The extensions cannot be used with Logback’s configuration scanning. If you attempt to do so, making changes to the configuration file results in an error similar to one of the following being logged:
ERROR in ch.qos.logback.core.joran.spi.Interpreter@4:71 - no applicable action for [springProperty], current ElementPath is [[configuration][springProperty]]
ERROR in ch.qos.logback.core.joran.spi.Interpreter@4:71 - no applicable action for [springProfile], current ElementPath is [[configuration][springProfile]]
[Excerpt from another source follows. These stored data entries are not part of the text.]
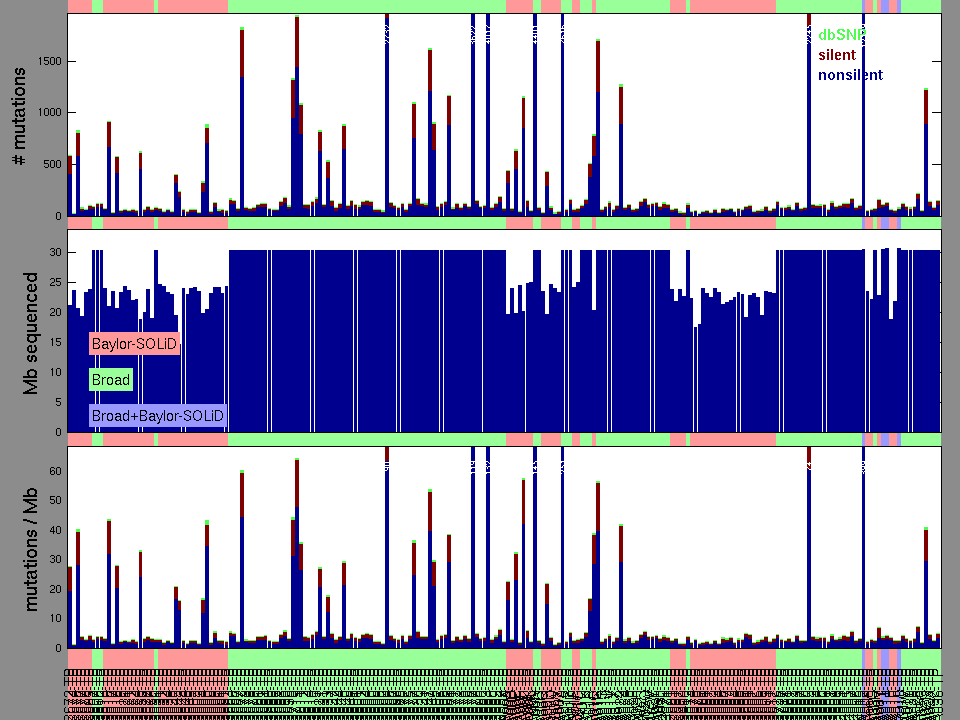Click the nonsilent legend label
960x720 pixels.
click(x=850, y=75)
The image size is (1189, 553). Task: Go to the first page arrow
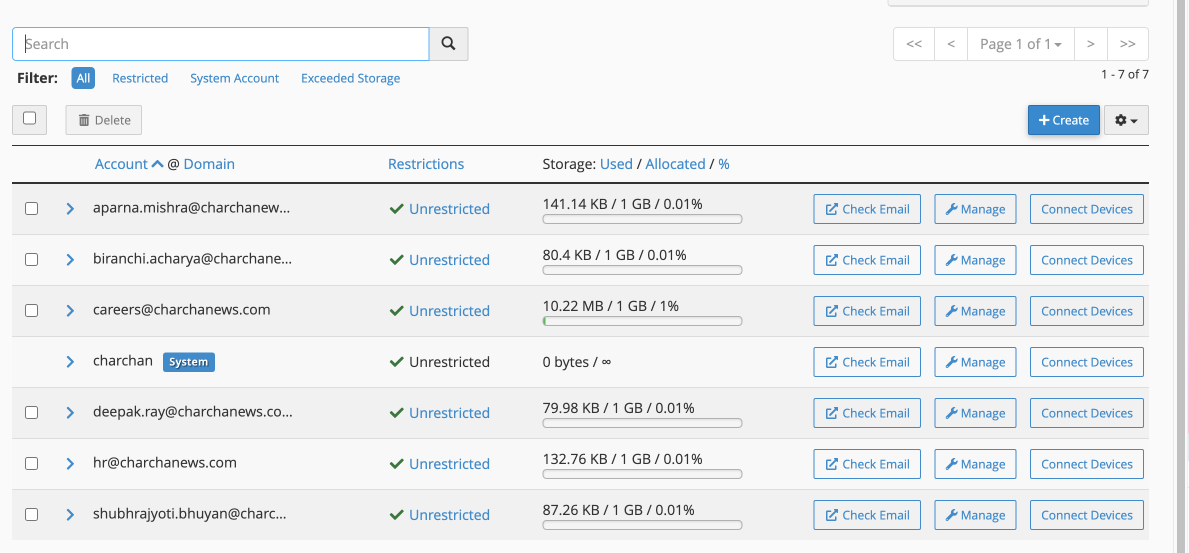913,44
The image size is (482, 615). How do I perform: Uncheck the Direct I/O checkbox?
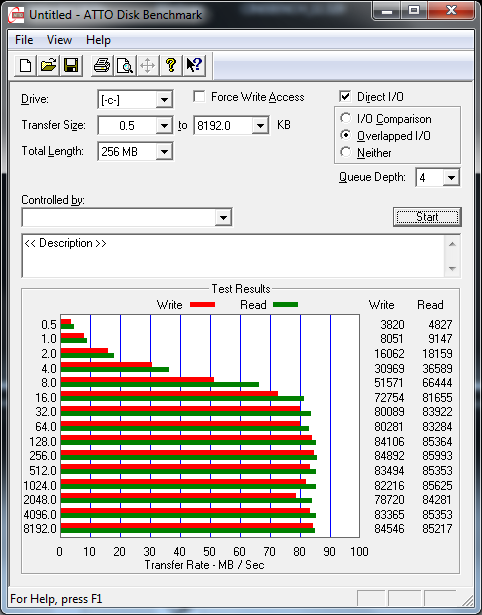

Profile-specific Configuration

The <springProfile> tag lets you optionally include or exclude sections of configuration based on the active Spring profiles. Profile sections are supported anywhere within the <configuration> element. Use the name attribute to specify which profile accepts the configuration. The <springProfile> tag can contain a profile name (for example staging) or a profile expression. A profile expression allows for more complicated profile logic to be expressed, for example production & (eu-central | eu-west). Check the Spring Framework reference guide for more details. The following listing shows three sample profiles:

<springProfile name="staging">
	<!-- configuration to be enabled when the "staging" profile is active -->
</springProfile>

<springProfile name="dev | staging">
	<!-- configuration to be enabled when the "dev" or "staging" profiles are active -->
</springProfile>

<springProfile name="!production">
	<!-- configuration to be enabled when the "production" profile is not active -->
</springProfile>

Environment Properties

The <springProperty> tag lets you expose properties from the Spring Environment for use within Logback. Doing so can be useful if you want to access values from your application.properties file in your Logback configuration. The tag works in a similar way to Logback’s standard <property> tag. However, rather than specifying a direct value, you specify the source of the property (from the Environment). If you need to store the property somewhere other than in local scope, you can use the scope attribute. If you need a fallback value (in case the property is not set in the Environment), you can use the defaultValue attribute. The following example shows how to expose properties for use within Logback:

<springProperty scope="context" name="fluentHost" source="myapp.fluentd.host"
		defaultValue="localhost"/>
<appender name="FLUENT" class="ch.qos.logback.more.appenders.DataFluentAppender">
	<remoteHost>${fluentHost}</remoteHost>
	...
</appender>
The source must be specified in kebab case (such as my.property-name). However, properties can be added to the Environment by using the relaxed rules.